Small businesses are broadening their reach in the federal marketplace, winning contracts from major departments and agencies, and working their way toward becoming major players on communications contracts.
Hiring small businesses is part of a government-wide effort to make sure they're not only noticed, but competing and winning federal accounts, said Jim Krol, executive director of the Small Business Government Communicators Network.
"Some of these things we are doing, building collaboration between government and industry, highlights the work small businesses are able to do. They're hungry; they want to be successful," he said.
The government has come to understand that small businesses are capable of and have the talent to do the same work as larger firms in many cases. Krol said the variety of services that small businesses offer can often be intriguing. For instance, some concentrate just on PR campaigns while others might offer a broader range of services.
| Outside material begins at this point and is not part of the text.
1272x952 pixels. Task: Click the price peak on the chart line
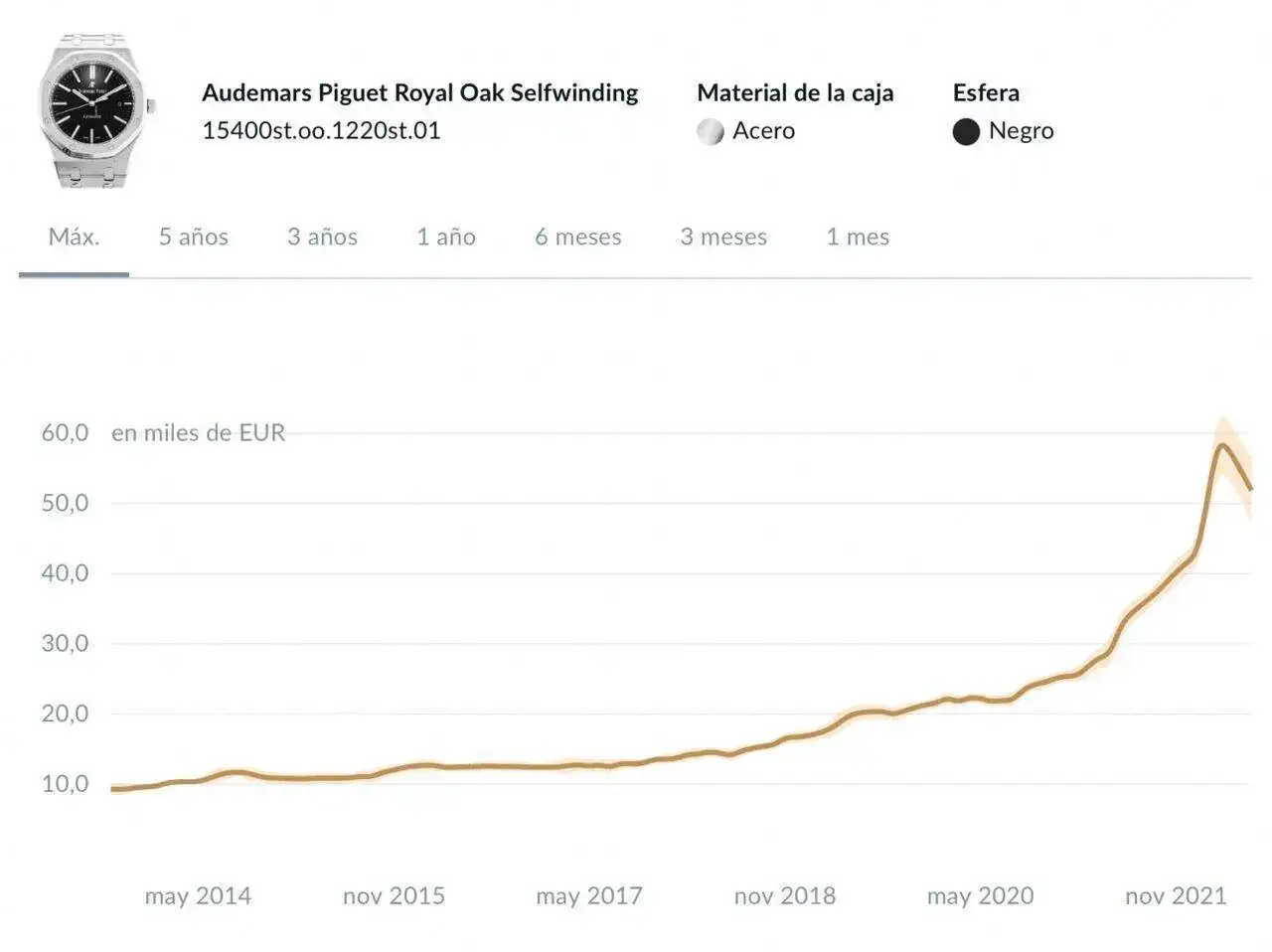click(1221, 445)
"That's kind of the beautiful part of it: the government, no matter what it needs, can find someone," said Krol, explaining the variety of small businesses.
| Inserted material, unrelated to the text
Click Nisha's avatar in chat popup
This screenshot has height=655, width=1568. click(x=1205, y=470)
Small firms grew their share of the federal account pie in 2012, winning 43% of the government's PR contracts, or about $64.5 million out of $149.5 million spent on the service, according to the Government Contractors Network.
A boost for small businesses came from the Veterans Administration. The agency saw a 112.8% increase in PR spending from 2011 levels, according to the report. In total, the departments of Health and Human Services, Defense, and Justice, and the VA and the General Services Administration made up at least 78% of PR contracting, up from only three departments or agencies in 2011.
In 2012, nearly 93%, or roughly $8.6 million, of the VA's PR dollars went toward small business contracts.